==== LISTED RECORDS
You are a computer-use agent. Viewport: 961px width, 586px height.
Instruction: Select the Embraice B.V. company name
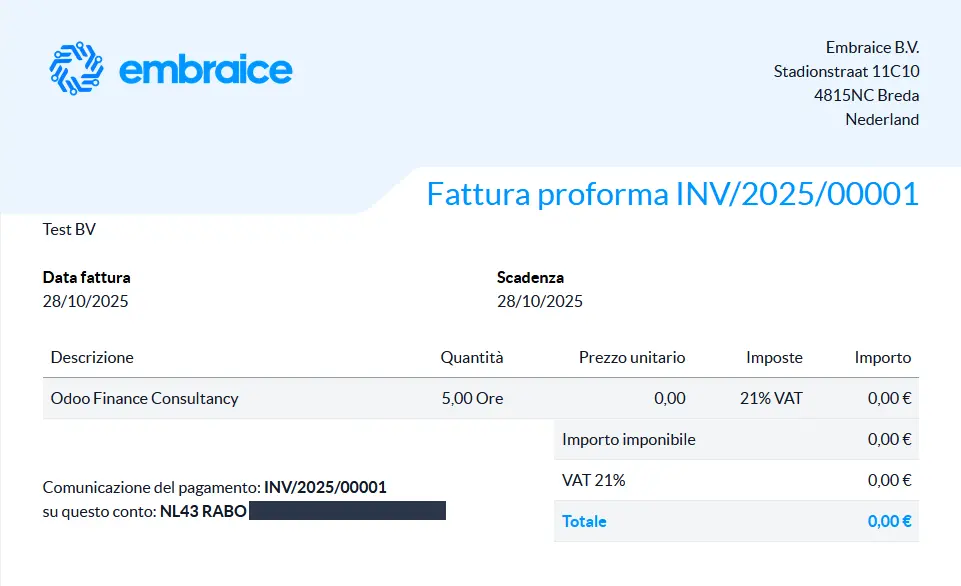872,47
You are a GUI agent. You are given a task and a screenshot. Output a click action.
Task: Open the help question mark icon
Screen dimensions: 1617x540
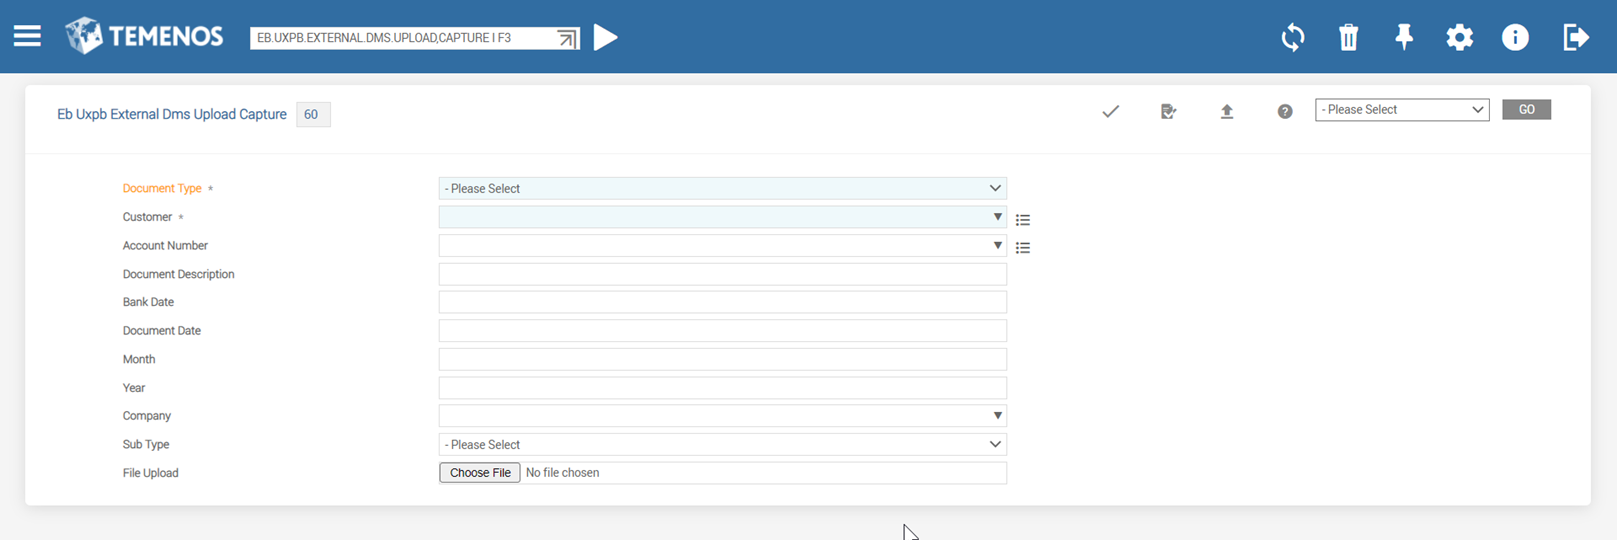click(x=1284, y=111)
========
WORK TASK:
Scan the entries above for the word "agent". Report the lines that hold it.

EXERCISE RESPONSE:
You are a computer-use agent. Viewport: 961px width, 586px height.
You are a GUI agent. You are given a task and a screenshot. Output a click action.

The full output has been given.